DANS LA MARGE

et pas seulement par les (dis) grâces de la géographie et de l'histoire...

vendredi 28 mai 2010

P. 288. "Kayn aynorè" : que le mauvais oeil épargne Maurice Winnykamen !

Maurice Winnykamen,
Hommage, Récit d'un enfant caché,
Ed. des Ecrivains, 2001, 145 p.

Non pas une
mais 145 pages nomades
signées Maurice Winnykamen

Son blog "Déferlantes et écumoire" figure dans les liens. Maurice Winnykamen n'est pas venu déposer ici une page mais tout un livre.
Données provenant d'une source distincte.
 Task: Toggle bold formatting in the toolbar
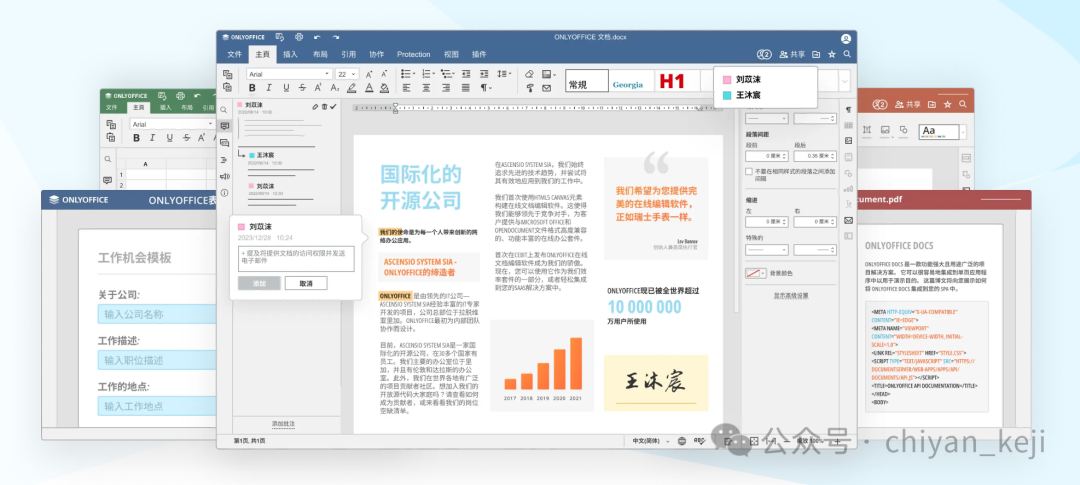250,88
Son histoire authentique d'enfant caché. Car ses parents cumulaient les qualités de juifs, de résistants et de communistes. Tous trois et tous ceux de leur famille constituaient, si l'on ose écrire, des cibles de choix pour la Shoah.
Alors Charlotte et Aisik Winnykamen prirent la plus déchirante des décisions : se séparer de leur fils - le temps de la guerre - pour le mettre si possible à l'abri. Là-haut, en Savoie. Chez des paysans, les Pegaz, qui savaient pertinement bien risquer leur propre vie pour avoir accueilli comme l'un des leurs ce petit persécuté.

Voici quelques galets ramassés au fil de ce récit qu'un(e) documentariste cinéma pourrait suivre sans même devoir le retravailler...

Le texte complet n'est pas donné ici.